▸ Screenshot grounding data:
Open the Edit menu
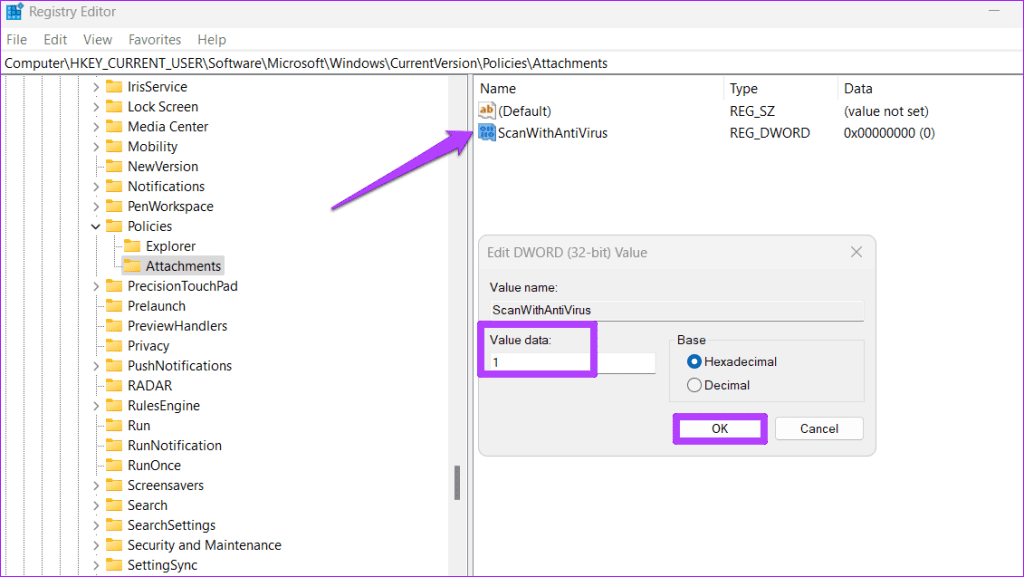This screenshot has height=577, width=1024. click(x=55, y=39)
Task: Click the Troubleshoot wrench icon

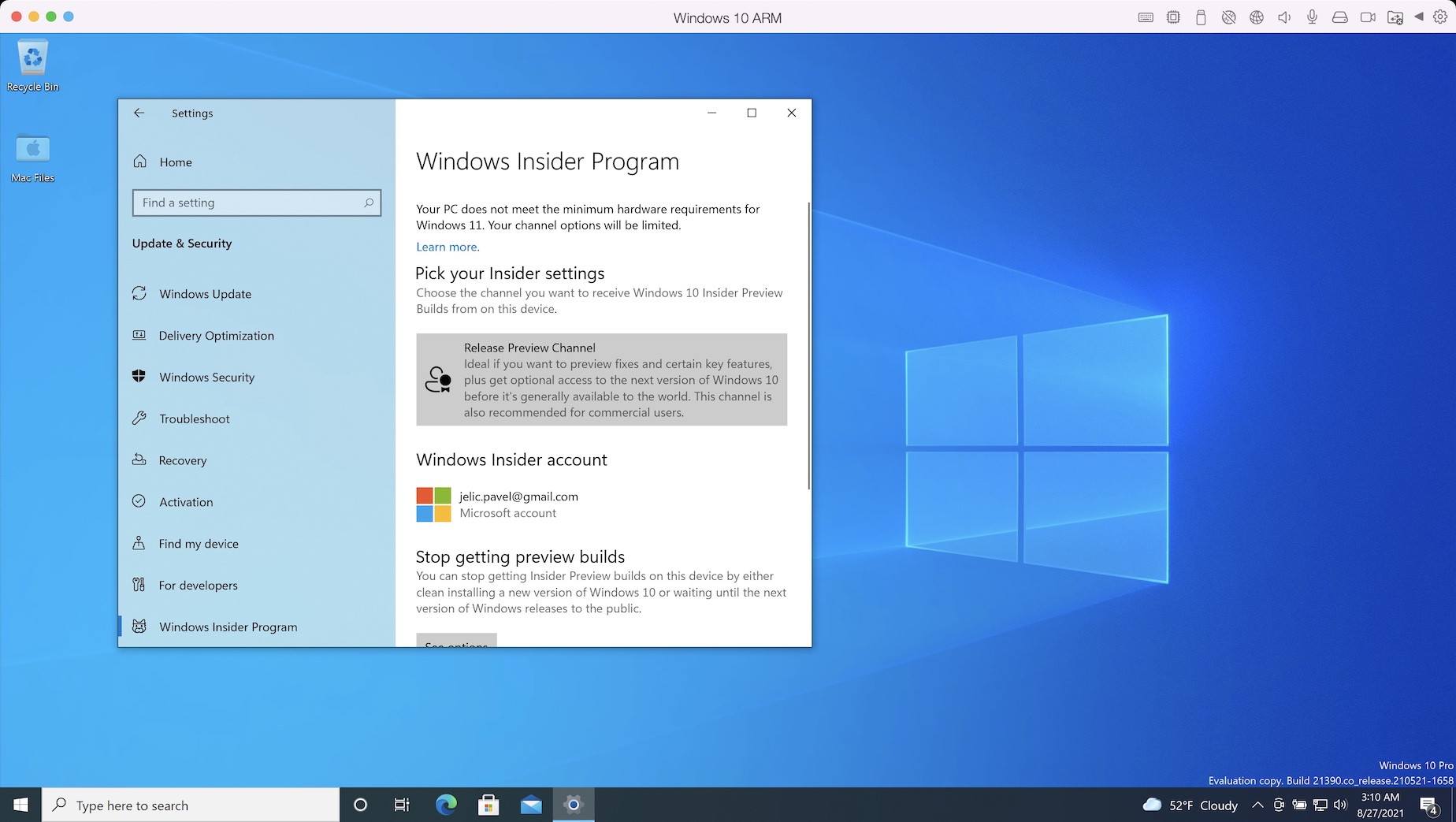Action: [x=139, y=418]
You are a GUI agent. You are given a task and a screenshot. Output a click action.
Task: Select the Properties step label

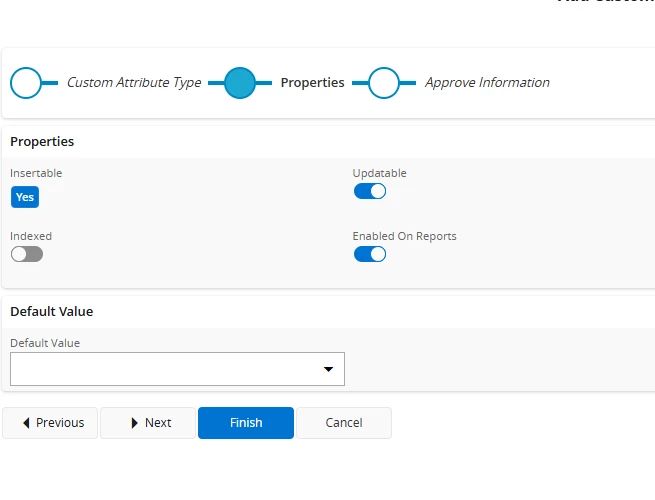312,83
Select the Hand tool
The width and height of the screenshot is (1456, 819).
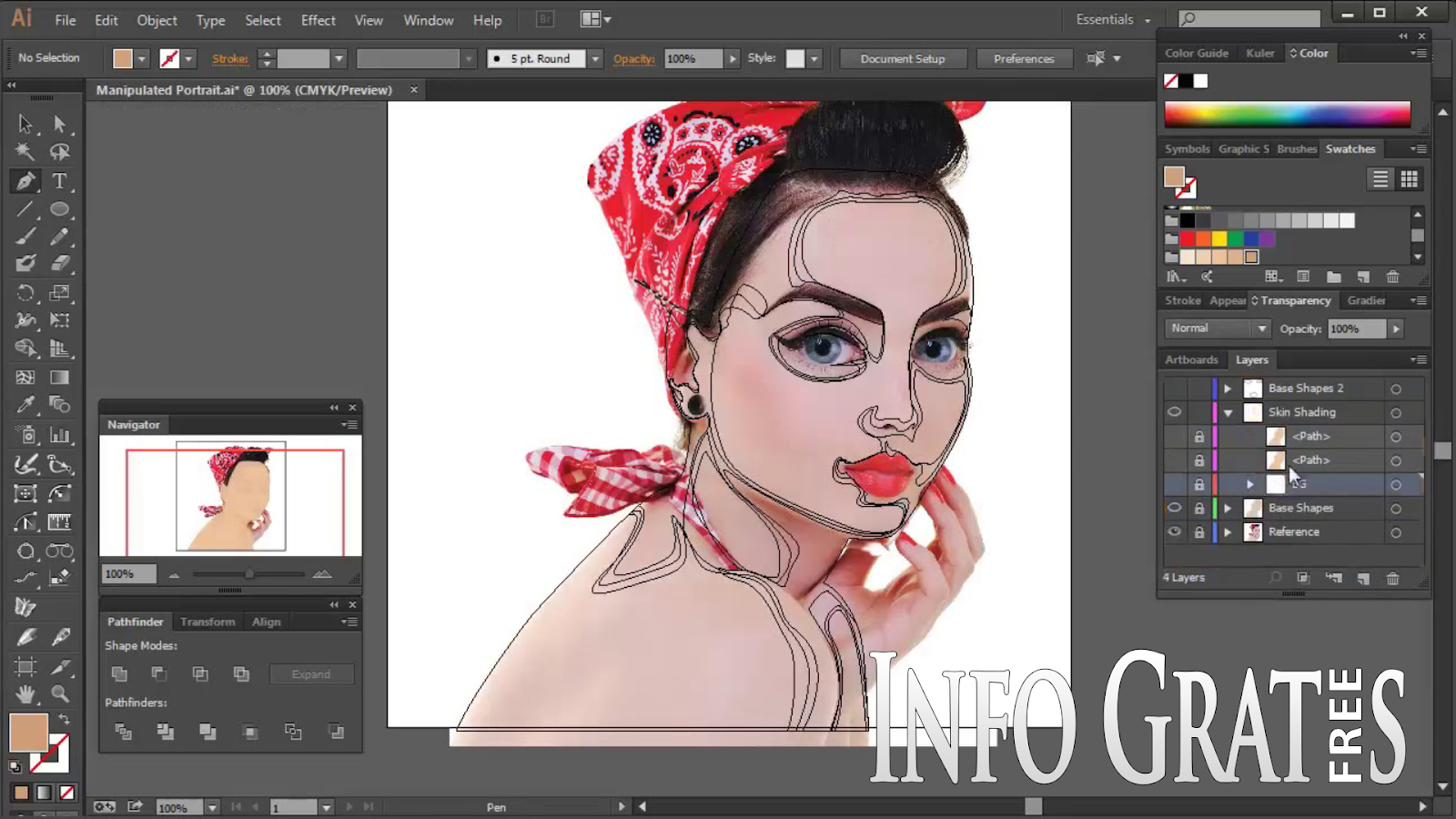25,694
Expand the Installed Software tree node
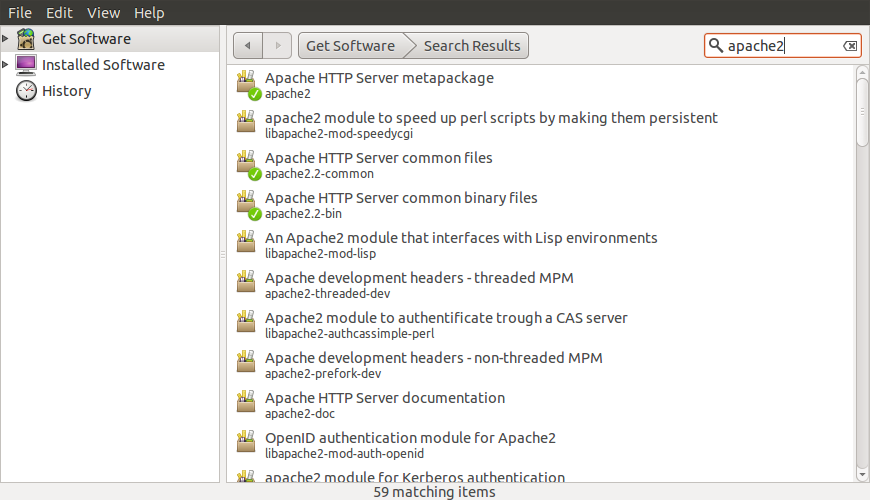This screenshot has height=500, width=870. pos(6,65)
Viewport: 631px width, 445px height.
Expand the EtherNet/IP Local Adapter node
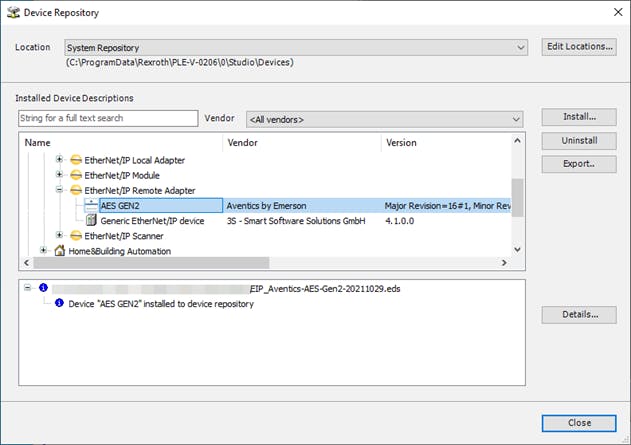(x=59, y=160)
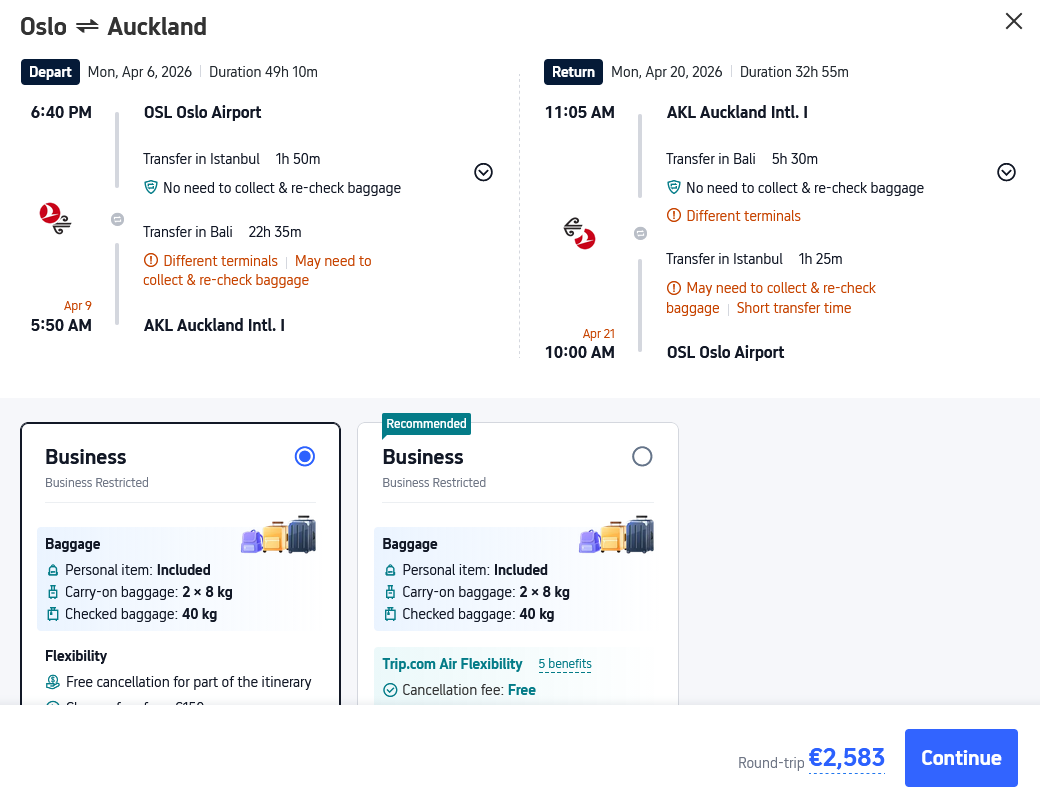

▸ TRY IT:
One exact copy of the data, no pictures: write it out line for line.

▸ EXPECTED ANSWER:
Open the Edit menu
This screenshot has height=577, width=1024. click(x=55, y=39)
Task: Click the Troubleshoot wrench icon

Action: [x=139, y=418]
You are a GUI agent. You are given a task and a screenshot. Output a click action.
Task: Select the Properties step label

312,83
Select the Hand tool
The width and height of the screenshot is (1456, 819).
25,694
Expand the Installed Software tree node
This screenshot has height=500, width=870. pos(6,65)
Viewport: 631px width, 445px height.
Expand the EtherNet/IP Local Adapter node
(x=59, y=160)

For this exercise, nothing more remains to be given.